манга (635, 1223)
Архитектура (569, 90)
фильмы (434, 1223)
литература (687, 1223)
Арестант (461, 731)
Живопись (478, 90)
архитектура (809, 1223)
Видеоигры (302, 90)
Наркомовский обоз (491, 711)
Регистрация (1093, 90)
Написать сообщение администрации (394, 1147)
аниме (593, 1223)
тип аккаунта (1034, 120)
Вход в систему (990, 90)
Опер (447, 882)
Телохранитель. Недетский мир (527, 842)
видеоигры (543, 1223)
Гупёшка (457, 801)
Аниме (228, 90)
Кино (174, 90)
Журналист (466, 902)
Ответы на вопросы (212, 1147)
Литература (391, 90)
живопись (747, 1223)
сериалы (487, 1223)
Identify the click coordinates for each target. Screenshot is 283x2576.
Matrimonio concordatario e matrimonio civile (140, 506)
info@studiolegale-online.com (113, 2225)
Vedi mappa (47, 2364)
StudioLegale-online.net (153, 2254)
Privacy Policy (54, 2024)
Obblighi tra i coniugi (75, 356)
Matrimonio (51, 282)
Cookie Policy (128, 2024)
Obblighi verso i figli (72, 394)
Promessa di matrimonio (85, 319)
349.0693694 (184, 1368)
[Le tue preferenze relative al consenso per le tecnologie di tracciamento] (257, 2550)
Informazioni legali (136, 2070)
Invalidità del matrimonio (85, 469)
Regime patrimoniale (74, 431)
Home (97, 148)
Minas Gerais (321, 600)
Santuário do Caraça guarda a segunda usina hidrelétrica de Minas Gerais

****

* **Problem description**:
Transcribe the material above in its entirety. Match it exactly.

* **Worked solution**:
манга (635, 1223)
Архитектура (569, 90)
фильмы (434, 1223)
литература (687, 1223)
Арестант (461, 731)
Живопись (478, 90)
архитектура (809, 1223)
Видеоигры (302, 90)
Наркомовский обоз (491, 711)
Регистрация (1093, 90)
Написать сообщение администрации (394, 1147)
аниме (593, 1223)
тип аккаунта (1034, 120)
Вход в систему (990, 90)
Опер (447, 882)
Телохранитель. Недетский мир (527, 842)
видеоигры (543, 1223)
Гупёшка (457, 801)
Аниме (228, 90)
Кино (174, 90)
Журналист (466, 902)
Ответы на вопросы (212, 1147)
Литература (391, 90)
живопись (747, 1223)
сериалы (487, 1223)
Identify the click coordinates for each target. Screenshot is 283x2576.
Matrimonio concordatario e matrimonio civile (140, 506)
info@studiolegale-online.com (113, 2225)
Vedi mappa (47, 2364)
StudioLegale-online.net (153, 2254)
Privacy Policy (54, 2024)
Obblighi tra i coniugi (75, 356)
Matrimonio (51, 282)
Cookie Policy (128, 2024)
Obblighi verso i figli (72, 394)
Promessa di matrimonio (85, 319)
349.0693694 (184, 1368)
[Le tue preferenze relative al consenso per le tecnologie di tracciamento] (257, 2550)
Informazioni legali (136, 2070)
Invalidità del matrimonio (85, 469)
Regime patrimoniale (74, 431)
Home (97, 148)
Minas Gerais (321, 600)
Santuário do Caraça guarda a segunda usina hidrelétrica de Minas Gerais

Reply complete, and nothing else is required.